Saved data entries
··········

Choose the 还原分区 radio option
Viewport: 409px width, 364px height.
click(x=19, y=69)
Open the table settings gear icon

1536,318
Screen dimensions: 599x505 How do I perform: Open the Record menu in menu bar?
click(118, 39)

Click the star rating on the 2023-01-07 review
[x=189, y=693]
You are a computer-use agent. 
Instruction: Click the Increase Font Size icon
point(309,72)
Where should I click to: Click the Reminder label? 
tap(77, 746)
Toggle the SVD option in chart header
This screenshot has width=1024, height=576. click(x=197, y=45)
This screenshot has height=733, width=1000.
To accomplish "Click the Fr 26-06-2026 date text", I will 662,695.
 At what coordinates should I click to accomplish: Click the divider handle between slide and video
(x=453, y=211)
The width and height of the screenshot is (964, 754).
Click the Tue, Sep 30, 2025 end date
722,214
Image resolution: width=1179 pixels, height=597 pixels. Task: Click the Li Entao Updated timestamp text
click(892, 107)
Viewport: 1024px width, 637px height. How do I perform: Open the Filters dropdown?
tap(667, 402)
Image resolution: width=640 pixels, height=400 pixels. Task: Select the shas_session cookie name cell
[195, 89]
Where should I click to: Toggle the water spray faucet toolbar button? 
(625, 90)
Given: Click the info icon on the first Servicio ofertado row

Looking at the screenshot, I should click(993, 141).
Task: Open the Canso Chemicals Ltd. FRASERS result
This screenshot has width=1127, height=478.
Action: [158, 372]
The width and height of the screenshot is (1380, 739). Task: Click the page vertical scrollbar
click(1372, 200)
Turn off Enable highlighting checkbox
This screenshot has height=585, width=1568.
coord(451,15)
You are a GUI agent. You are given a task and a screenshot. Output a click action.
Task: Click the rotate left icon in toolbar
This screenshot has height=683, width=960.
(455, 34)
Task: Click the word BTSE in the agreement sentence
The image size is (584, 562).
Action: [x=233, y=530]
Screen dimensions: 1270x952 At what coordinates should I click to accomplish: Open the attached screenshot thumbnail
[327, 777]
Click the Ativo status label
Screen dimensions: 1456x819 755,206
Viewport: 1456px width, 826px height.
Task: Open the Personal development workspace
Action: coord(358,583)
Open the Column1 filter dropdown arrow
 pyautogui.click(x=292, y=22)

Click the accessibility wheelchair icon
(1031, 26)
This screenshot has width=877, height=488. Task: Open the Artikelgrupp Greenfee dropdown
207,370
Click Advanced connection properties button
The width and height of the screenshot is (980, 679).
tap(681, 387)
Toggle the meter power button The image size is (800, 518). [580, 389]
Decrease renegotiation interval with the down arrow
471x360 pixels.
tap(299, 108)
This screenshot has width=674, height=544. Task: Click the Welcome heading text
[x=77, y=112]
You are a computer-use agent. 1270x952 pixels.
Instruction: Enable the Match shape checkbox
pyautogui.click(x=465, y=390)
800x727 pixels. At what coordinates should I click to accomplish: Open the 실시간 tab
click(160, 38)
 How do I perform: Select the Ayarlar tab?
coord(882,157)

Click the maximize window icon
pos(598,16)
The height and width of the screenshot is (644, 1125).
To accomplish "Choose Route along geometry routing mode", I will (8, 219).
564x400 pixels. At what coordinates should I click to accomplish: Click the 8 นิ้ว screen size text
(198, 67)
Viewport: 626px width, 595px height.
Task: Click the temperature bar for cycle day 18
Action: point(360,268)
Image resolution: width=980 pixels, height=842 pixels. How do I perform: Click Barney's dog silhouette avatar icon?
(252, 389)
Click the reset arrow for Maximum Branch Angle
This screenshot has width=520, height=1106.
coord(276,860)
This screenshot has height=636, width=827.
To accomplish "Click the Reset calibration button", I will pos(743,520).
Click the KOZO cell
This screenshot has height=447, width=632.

··········

What you should do
Write out each line of the data above again, exactly as given.

Exercise response
Choose the 还原分区 radio option
Viewport: 409px width, 364px height.
click(x=19, y=69)
Open the table settings gear icon

1536,318
Screen dimensions: 599x505 How do I perform: Open the Record menu in menu bar?
click(118, 39)

Click the star rating on the 2023-01-07 review
[x=189, y=693]
You are a computer-use agent. 
Instruction: Click the Increase Font Size icon
point(309,72)
Where should I click to: Click the Reminder label? 
tap(77, 746)
Toggle the SVD option in chart header
This screenshot has width=1024, height=576. click(x=197, y=45)
This screenshot has height=733, width=1000.
To accomplish "Click the Fr 26-06-2026 date text", I will 662,695.
 At what coordinates should I click to accomplish: Click the divider handle between slide and video
(x=453, y=211)
The width and height of the screenshot is (964, 754).
Click the Tue, Sep 30, 2025 end date
722,214
Image resolution: width=1179 pixels, height=597 pixels. Task: Click the Li Entao Updated timestamp text
click(892, 107)
Viewport: 1024px width, 637px height. How do I perform: Open the Filters dropdown?
tap(667, 402)
Image resolution: width=640 pixels, height=400 pixels. Task: Select the shas_session cookie name cell
[195, 89]
Where should I click to: Toggle the water spray faucet toolbar button? 
(625, 90)
Given: Click the info icon on the first Servicio ofertado row

Looking at the screenshot, I should click(993, 141).
Task: Open the Canso Chemicals Ltd. FRASERS result
This screenshot has width=1127, height=478.
Action: [158, 372]
The width and height of the screenshot is (1380, 739). Task: Click the page vertical scrollbar
click(1372, 200)
Turn off Enable highlighting checkbox
This screenshot has height=585, width=1568.
coord(451,15)
You are a GUI agent. You are given a task and a screenshot. Output a click action.
Task: Click the rotate left icon in toolbar
This screenshot has height=683, width=960.
(455, 34)
Task: Click the word BTSE in the agreement sentence
The image size is (584, 562).
Action: [x=233, y=530]
Screen dimensions: 1270x952 At what coordinates should I click to accomplish: Open the attached screenshot thumbnail
[327, 777]
Click the Ativo status label
Screen dimensions: 1456x819 755,206
Viewport: 1456px width, 826px height.
Task: Open the Personal development workspace
Action: coord(358,583)
Open the Column1 filter dropdown arrow
 pyautogui.click(x=292, y=22)

Click the accessibility wheelchair icon
(1031, 26)
This screenshot has width=877, height=488. Task: Open the Artikelgrupp Greenfee dropdown
207,370
Click Advanced connection properties button
The width and height of the screenshot is (980, 679).
tap(681, 387)
Toggle the meter power button The image size is (800, 518). [580, 389]
Decrease renegotiation interval with the down arrow
471x360 pixels.
tap(299, 108)
This screenshot has width=674, height=544. Task: Click the Welcome heading text
[x=77, y=112]
You are a computer-use agent. 1270x952 pixels.
Instruction: Enable the Match shape checkbox
pyautogui.click(x=465, y=390)
800x727 pixels. At what coordinates should I click to accomplish: Open the 실시간 tab
click(160, 38)
 How do I perform: Select the Ayarlar tab?
coord(882,157)

Click the maximize window icon
pos(598,16)
The height and width of the screenshot is (644, 1125).
To accomplish "Choose Route along geometry routing mode", I will (8, 219).
564x400 pixels. At what coordinates should I click to accomplish: Click the 8 นิ้ว screen size text
(198, 67)
Viewport: 626px width, 595px height.
Task: Click the temperature bar for cycle day 18
Action: point(360,268)
Image resolution: width=980 pixels, height=842 pixels. How do I perform: Click Barney's dog silhouette avatar icon?
(252, 389)
Click the reset arrow for Maximum Branch Angle
This screenshot has width=520, height=1106.
coord(276,860)
This screenshot has height=636, width=827.
To accomplish "Click the Reset calibration button", I will pos(743,520).
Click the KOZO cell
This screenshot has height=447, width=632.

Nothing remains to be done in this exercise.